> _ACTIVITY_
All that should be output is the block of lines below from the line with "Close speed test card showing 44.8 Mbps" to the line with "Given: Select epex_spot_prices table in tree", both included, exactly as written.

> _Saved entries_

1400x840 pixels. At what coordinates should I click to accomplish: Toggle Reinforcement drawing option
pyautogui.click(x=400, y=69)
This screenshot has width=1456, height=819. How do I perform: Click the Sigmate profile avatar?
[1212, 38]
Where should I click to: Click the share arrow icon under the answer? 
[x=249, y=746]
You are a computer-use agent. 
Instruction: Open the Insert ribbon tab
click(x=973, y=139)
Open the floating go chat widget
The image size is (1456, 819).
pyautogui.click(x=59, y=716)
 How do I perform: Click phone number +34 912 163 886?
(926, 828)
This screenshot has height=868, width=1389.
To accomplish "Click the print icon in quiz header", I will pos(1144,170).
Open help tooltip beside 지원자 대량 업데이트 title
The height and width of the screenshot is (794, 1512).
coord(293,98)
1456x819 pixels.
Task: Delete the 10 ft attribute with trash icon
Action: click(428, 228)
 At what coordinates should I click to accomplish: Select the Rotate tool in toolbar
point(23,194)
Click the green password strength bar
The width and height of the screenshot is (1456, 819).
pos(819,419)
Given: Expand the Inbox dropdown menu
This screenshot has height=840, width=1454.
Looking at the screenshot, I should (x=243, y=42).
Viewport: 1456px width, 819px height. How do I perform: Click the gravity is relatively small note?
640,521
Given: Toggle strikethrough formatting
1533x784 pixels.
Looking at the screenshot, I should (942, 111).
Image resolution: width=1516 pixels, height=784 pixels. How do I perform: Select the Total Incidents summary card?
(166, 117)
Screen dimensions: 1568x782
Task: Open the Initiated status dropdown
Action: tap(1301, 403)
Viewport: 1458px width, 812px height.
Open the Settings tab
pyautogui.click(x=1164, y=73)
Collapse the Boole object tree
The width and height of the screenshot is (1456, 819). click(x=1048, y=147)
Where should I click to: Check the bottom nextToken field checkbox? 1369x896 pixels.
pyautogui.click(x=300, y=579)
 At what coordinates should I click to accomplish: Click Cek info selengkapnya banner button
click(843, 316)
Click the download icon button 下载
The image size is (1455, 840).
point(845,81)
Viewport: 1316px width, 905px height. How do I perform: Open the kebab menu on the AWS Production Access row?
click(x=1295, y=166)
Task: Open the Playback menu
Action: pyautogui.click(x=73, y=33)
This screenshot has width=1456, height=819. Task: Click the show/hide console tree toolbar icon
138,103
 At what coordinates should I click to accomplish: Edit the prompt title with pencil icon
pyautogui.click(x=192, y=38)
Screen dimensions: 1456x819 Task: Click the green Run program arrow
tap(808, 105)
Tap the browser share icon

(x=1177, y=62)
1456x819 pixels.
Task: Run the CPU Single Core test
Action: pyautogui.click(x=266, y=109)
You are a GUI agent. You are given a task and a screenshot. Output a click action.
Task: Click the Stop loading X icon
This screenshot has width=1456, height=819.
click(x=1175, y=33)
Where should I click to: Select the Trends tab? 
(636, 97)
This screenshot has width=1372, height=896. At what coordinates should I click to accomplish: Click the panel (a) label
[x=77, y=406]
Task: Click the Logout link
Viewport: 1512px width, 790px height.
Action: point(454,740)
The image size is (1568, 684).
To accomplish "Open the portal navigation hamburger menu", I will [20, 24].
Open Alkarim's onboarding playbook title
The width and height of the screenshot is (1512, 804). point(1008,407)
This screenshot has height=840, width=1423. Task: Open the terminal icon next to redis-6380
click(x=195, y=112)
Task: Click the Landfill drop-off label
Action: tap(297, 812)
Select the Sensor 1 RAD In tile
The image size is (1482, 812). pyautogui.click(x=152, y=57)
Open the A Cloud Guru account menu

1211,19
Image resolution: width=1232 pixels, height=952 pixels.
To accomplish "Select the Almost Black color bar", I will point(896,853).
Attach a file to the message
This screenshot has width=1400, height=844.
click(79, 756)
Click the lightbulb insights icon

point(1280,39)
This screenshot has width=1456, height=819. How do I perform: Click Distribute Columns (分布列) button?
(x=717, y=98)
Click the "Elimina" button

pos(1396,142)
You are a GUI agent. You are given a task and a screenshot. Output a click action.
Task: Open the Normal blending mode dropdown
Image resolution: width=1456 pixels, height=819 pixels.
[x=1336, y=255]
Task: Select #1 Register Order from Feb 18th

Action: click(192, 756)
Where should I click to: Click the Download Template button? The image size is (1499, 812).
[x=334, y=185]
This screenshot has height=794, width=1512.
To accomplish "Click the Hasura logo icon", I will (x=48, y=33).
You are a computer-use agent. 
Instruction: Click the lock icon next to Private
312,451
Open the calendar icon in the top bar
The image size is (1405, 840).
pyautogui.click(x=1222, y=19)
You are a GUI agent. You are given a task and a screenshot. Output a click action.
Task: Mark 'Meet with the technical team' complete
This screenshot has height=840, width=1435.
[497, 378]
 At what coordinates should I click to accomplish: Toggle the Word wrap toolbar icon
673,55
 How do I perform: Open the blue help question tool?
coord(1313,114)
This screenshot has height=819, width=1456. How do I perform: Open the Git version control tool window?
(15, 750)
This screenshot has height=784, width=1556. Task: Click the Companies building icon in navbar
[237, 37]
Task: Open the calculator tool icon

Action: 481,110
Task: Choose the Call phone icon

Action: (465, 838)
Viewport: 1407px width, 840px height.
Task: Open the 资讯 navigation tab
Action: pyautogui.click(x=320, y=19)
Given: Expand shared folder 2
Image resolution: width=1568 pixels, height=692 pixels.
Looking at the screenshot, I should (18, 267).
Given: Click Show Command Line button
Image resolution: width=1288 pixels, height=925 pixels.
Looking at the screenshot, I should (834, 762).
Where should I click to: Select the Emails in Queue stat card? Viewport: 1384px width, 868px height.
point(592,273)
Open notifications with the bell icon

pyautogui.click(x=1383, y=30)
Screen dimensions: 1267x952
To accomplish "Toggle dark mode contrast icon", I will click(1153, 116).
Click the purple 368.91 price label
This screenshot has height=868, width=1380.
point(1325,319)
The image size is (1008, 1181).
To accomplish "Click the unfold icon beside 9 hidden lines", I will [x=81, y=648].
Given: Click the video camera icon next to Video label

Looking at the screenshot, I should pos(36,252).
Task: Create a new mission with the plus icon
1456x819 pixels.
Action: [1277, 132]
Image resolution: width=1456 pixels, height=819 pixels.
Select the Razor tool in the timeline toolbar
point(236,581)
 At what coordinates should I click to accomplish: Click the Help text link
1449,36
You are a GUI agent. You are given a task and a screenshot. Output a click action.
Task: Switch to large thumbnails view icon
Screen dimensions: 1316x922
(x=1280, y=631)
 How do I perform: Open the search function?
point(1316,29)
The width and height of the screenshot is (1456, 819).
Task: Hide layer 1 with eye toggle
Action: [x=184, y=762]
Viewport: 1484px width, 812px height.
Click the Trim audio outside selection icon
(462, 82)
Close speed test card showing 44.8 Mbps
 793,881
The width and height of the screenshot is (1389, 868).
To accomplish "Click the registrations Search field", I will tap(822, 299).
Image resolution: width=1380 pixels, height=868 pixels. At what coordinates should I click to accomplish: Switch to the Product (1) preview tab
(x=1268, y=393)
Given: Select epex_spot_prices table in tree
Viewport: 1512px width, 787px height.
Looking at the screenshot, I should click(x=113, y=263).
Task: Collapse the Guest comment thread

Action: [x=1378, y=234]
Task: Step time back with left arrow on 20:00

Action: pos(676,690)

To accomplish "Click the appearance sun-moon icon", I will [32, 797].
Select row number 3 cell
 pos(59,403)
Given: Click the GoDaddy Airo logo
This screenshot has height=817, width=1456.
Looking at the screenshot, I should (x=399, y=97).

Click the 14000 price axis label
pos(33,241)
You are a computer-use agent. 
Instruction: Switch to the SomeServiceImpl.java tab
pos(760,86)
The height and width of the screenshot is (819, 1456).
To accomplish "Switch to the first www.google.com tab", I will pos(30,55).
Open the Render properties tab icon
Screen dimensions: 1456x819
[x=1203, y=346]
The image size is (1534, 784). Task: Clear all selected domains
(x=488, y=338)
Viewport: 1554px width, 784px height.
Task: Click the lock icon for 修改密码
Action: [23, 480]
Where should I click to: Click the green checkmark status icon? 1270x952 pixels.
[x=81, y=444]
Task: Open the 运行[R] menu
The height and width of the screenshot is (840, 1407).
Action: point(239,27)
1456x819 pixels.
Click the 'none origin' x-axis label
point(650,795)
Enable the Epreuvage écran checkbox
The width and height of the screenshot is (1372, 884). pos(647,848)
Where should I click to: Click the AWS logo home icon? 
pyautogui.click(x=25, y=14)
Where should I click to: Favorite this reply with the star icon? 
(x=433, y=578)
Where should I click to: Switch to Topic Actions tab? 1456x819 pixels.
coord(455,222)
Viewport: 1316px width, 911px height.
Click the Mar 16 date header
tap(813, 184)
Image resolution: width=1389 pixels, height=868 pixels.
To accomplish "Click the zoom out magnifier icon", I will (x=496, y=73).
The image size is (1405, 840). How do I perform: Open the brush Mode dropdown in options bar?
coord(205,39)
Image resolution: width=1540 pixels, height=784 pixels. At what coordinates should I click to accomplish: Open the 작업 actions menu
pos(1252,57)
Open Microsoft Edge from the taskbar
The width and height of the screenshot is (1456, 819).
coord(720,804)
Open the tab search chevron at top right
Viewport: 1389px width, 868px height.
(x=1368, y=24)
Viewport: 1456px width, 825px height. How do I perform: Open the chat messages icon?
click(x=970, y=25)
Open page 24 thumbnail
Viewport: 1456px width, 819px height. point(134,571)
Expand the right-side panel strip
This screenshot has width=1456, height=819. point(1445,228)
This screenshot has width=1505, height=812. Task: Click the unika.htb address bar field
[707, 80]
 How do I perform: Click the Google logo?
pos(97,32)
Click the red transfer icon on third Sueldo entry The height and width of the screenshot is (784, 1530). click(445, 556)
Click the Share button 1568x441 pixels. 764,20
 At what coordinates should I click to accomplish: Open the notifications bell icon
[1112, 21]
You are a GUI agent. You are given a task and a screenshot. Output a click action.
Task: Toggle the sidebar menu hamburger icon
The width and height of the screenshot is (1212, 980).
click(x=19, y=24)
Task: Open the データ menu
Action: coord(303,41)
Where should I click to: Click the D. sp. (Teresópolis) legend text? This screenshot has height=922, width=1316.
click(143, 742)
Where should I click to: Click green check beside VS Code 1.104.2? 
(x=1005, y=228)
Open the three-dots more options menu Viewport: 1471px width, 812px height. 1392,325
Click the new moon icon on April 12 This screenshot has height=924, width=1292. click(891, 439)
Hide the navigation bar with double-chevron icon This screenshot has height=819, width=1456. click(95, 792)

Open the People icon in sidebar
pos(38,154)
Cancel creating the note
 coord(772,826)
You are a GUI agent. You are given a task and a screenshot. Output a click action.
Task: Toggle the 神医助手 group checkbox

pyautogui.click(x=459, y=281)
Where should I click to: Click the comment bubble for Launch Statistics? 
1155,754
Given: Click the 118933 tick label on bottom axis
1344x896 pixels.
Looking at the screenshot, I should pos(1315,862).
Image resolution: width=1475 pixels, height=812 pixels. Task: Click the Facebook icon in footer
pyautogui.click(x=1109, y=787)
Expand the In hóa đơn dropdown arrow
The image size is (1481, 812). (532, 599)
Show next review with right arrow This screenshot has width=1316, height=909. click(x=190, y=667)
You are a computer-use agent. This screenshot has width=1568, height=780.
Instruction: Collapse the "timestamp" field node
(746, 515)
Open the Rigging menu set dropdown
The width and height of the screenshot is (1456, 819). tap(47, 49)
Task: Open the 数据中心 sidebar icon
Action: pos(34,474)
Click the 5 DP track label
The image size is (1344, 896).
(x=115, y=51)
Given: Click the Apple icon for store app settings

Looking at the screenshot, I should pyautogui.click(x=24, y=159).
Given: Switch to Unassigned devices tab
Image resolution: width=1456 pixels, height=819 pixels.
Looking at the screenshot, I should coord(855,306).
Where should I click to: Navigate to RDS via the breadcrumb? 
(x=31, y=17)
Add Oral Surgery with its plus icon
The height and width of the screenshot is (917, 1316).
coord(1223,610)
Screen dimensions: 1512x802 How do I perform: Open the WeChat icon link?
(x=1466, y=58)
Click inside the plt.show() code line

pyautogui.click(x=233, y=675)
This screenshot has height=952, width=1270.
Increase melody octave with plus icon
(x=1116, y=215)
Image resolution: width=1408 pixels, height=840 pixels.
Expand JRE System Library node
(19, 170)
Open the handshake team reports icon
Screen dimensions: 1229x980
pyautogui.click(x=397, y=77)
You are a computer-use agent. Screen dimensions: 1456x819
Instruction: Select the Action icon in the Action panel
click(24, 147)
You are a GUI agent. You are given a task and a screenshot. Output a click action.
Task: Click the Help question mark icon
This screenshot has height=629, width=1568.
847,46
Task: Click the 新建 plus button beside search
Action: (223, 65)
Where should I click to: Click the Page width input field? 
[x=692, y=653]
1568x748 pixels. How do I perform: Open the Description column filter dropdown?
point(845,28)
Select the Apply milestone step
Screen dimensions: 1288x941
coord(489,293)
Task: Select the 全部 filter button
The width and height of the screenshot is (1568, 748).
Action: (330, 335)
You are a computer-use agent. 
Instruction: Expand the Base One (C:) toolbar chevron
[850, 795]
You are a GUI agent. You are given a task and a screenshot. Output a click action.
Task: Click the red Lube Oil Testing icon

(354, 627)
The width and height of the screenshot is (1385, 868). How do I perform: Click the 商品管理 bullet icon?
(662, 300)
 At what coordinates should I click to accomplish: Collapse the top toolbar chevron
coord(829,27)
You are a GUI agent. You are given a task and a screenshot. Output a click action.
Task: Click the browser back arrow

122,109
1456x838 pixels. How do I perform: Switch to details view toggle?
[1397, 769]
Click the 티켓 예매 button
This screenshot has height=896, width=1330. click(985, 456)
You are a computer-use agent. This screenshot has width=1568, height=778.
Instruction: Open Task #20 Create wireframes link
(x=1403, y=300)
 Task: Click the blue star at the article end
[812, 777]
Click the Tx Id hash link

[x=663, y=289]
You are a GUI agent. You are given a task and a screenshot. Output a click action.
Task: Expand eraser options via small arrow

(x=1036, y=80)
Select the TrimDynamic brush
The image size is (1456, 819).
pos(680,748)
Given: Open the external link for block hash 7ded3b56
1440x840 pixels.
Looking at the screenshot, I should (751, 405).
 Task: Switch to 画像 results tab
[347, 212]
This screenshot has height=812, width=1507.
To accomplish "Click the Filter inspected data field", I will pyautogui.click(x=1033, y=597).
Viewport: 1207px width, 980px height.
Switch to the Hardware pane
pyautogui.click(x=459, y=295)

> _YOUR RESPONSE_
Close speed test card showing 44.8 Mbps
 793,881
The width and height of the screenshot is (1389, 868).
To accomplish "Click the registrations Search field", I will tap(822, 299).
Image resolution: width=1380 pixels, height=868 pixels. At what coordinates should I click to accomplish: Switch to the Product (1) preview tab
(x=1268, y=393)
Given: Select epex_spot_prices table in tree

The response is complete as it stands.